Is it a Fixture or is it a Chattel?
Landlords, tenants and law students all wrestle over what it means to be a fixture as opposed to a chattel. It matters to landlords because, at the end of a tenancy, fixtures can become their property and enhance the land value. It matters to tenants because they risk losing valuable assets installed on the premises as part of their business. It matters to law students because, on their real property exams, they are frequently asked to write intelligently on a legal test that seems straight forward but, in its application, has bedeviled both litigants and courts.
While most commercial leases or property sale agreements contain express terms dealing with this subject, there are occasions where a tenancy ends or a property is sold that brings a fight over what may be removed and what must stay with the land. This generally arises where the written lease or property sale agreement is either ambiguous or silent on the subject or, in some cases, where there is no written agreement at all. The legal test for determining whether an object is a chattel or a fixture is well settled. Over a hundred years ago, the B.C. Court of Appeal established a legal test, still followed today:
- Articles not otherwise attached to the land than by their own weight are not to be considered as part of the land, unless the circumstances establish that they were intended to be part of the land.
- Articles affixed to the land even slightly are to be considered part of the land unless the circumstances establish that they were intended to continue as chattels.
- The circumstances necessary to alter this primâ facie character of the objects are the degree of annexation and the object of such annexation, “which are patent to all to see”.
- The intention of the person affixing the object to the soil is material only so far as it can be presumed from the degree and object of the annexation.

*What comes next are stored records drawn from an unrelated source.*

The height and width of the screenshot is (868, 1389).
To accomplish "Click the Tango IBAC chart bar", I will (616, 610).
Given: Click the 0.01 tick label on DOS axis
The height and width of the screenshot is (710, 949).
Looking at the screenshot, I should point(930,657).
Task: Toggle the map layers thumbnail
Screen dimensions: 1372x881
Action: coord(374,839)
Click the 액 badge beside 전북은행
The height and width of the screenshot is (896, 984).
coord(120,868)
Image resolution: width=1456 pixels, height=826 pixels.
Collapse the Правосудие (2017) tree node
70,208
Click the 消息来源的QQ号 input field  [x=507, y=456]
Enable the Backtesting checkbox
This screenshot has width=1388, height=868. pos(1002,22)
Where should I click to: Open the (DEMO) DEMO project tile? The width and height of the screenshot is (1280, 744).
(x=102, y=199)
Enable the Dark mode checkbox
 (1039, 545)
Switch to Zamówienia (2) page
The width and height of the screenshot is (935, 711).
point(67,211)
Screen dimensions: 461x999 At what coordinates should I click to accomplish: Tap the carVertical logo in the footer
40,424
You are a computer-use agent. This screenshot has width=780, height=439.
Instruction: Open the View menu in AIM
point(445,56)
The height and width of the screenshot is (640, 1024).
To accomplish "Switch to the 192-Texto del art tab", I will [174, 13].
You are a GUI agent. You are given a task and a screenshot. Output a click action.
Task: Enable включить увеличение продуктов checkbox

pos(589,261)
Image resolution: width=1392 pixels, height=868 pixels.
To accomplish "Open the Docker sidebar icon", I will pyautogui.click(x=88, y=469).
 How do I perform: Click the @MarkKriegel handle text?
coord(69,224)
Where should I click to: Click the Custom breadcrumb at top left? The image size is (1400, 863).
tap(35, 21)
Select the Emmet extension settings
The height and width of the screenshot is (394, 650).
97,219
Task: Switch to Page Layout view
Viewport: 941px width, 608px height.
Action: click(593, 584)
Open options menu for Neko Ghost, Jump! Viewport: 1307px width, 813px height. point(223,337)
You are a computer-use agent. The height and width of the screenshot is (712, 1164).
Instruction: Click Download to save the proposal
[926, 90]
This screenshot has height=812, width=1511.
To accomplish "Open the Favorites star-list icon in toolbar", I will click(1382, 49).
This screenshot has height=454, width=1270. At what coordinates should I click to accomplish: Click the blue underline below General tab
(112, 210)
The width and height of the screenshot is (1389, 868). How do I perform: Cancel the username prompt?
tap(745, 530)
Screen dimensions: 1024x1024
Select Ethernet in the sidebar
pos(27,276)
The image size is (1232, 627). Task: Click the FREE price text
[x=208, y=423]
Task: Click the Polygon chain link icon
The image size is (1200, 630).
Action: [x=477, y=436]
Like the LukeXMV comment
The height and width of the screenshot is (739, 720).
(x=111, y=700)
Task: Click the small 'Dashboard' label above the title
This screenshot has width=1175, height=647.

Making sense of this test depends entirely on the facts of each case. A recent decision provides an example. Here, the vendors of a ranch sought to recover a variety of items they had used to operate their ranch before they sold it. The items included 124 concrete feed troughs, three augers, a roller mill and a Hi-Hog cattle handling system. The contract was ambiguous about what was and what was not included in the sale. The new ranch owners wanted to keep these things and opposed the request for their return. They pointed out that most of the items were both affixed to the land in some way (i.e., bolted, welded or cemented in place) and were necessary for the better use of the land as a ranch, rather than the better use of the individual items themselves.